== Excerpted data ==
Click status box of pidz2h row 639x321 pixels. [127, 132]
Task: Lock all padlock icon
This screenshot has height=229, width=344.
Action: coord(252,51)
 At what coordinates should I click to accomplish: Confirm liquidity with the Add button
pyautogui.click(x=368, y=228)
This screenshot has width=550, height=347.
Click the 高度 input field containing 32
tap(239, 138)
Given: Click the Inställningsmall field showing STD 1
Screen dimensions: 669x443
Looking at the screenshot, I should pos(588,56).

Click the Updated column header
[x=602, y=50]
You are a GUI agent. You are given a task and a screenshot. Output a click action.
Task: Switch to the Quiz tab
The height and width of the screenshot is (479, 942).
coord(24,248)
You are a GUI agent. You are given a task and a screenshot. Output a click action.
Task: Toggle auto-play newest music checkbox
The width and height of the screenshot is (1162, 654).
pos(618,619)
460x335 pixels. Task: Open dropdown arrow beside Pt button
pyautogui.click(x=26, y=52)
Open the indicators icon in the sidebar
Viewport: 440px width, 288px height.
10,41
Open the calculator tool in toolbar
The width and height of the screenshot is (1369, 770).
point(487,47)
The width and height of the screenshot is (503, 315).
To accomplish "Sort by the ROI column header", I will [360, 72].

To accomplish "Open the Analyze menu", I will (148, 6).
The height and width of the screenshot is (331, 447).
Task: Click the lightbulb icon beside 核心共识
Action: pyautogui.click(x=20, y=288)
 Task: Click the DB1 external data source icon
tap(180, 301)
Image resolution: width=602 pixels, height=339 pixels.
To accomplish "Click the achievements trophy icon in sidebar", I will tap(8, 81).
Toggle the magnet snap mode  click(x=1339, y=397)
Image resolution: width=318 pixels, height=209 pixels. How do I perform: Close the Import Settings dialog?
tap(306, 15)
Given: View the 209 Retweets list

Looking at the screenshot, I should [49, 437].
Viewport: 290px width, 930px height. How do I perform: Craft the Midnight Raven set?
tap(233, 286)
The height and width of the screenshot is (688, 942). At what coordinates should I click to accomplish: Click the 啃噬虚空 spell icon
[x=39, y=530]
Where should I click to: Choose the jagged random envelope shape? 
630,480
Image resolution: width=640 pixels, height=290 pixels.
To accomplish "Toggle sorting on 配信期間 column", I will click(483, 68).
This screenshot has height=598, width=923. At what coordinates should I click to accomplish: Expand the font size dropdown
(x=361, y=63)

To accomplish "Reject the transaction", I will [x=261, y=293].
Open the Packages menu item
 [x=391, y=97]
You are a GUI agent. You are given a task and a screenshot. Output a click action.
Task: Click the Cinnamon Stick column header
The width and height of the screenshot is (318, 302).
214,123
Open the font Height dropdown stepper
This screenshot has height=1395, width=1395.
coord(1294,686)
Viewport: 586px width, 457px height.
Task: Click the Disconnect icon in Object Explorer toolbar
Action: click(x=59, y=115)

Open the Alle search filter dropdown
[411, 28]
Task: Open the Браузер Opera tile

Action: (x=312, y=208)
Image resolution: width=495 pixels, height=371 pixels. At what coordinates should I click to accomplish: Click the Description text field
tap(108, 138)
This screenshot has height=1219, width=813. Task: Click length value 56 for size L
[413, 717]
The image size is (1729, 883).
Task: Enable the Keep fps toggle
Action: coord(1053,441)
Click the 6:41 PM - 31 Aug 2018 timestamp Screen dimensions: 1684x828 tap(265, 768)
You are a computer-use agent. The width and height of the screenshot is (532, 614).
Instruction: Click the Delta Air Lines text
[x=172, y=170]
===
What's required is that all of the material be returned exactly.

**Exercise response**.
Click status box of pidz2h row 639x321 pixels. [127, 132]
Task: Lock all padlock icon
This screenshot has height=229, width=344.
Action: coord(252,51)
 At what coordinates should I click to accomplish: Confirm liquidity with the Add button
pyautogui.click(x=368, y=228)
This screenshot has width=550, height=347.
Click the 高度 input field containing 32
tap(239, 138)
Given: Click the Inställningsmall field showing STD 1
Screen dimensions: 669x443
Looking at the screenshot, I should pos(588,56).

Click the Updated column header
[x=602, y=50]
You are a GUI agent. You are given a task and a screenshot. Output a click action.
Task: Switch to the Quiz tab
The height and width of the screenshot is (479, 942).
coord(24,248)
You are a GUI agent. You are given a task and a screenshot. Output a click action.
Task: Toggle auto-play newest music checkbox
The width and height of the screenshot is (1162, 654).
pos(618,619)
460x335 pixels. Task: Open dropdown arrow beside Pt button
pyautogui.click(x=26, y=52)
Open the indicators icon in the sidebar
Viewport: 440px width, 288px height.
10,41
Open the calculator tool in toolbar
The width and height of the screenshot is (1369, 770).
point(487,47)
The width and height of the screenshot is (503, 315).
To accomplish "Sort by the ROI column header", I will [360, 72].

To accomplish "Open the Analyze menu", I will (148, 6).
The height and width of the screenshot is (331, 447).
Task: Click the lightbulb icon beside 核心共识
Action: pyautogui.click(x=20, y=288)
 Task: Click the DB1 external data source icon
tap(180, 301)
Image resolution: width=602 pixels, height=339 pixels.
To accomplish "Click the achievements trophy icon in sidebar", I will tap(8, 81).
Toggle the magnet snap mode  click(x=1339, y=397)
Image resolution: width=318 pixels, height=209 pixels. How do I perform: Close the Import Settings dialog?
tap(306, 15)
Given: View the 209 Retweets list

Looking at the screenshot, I should [49, 437].
Viewport: 290px width, 930px height. How do I perform: Craft the Midnight Raven set?
tap(233, 286)
The height and width of the screenshot is (688, 942). At what coordinates should I click to accomplish: Click the 啃噬虚空 spell icon
[x=39, y=530]
Where should I click to: Choose the jagged random envelope shape? 
630,480
Image resolution: width=640 pixels, height=290 pixels.
To accomplish "Toggle sorting on 配信期間 column", I will click(483, 68).
This screenshot has height=598, width=923. At what coordinates should I click to accomplish: Expand the font size dropdown
(x=361, y=63)

To accomplish "Reject the transaction", I will [x=261, y=293].
Open the Packages menu item
 [x=391, y=97]
You are a GUI agent. You are given a task and a screenshot. Output a click action.
Task: Click the Cinnamon Stick column header
The width and height of the screenshot is (318, 302).
214,123
Open the font Height dropdown stepper
This screenshot has height=1395, width=1395.
coord(1294,686)
Viewport: 586px width, 457px height.
Task: Click the Disconnect icon in Object Explorer toolbar
Action: click(x=59, y=115)

Open the Alle search filter dropdown
[411, 28]
Task: Open the Браузер Opera tile

Action: (x=312, y=208)
Image resolution: width=495 pixels, height=371 pixels. At what coordinates should I click to accomplish: Click the Description text field
tap(108, 138)
This screenshot has height=1219, width=813. Task: Click length value 56 for size L
[413, 717]
The image size is (1729, 883).
Task: Enable the Keep fps toggle
Action: coord(1053,441)
Click the 6:41 PM - 31 Aug 2018 timestamp Screen dimensions: 1684x828 tap(265, 768)
You are a computer-use agent. The width and height of the screenshot is (532, 614).
Instruction: Click the Delta Air Lines text
[x=172, y=170]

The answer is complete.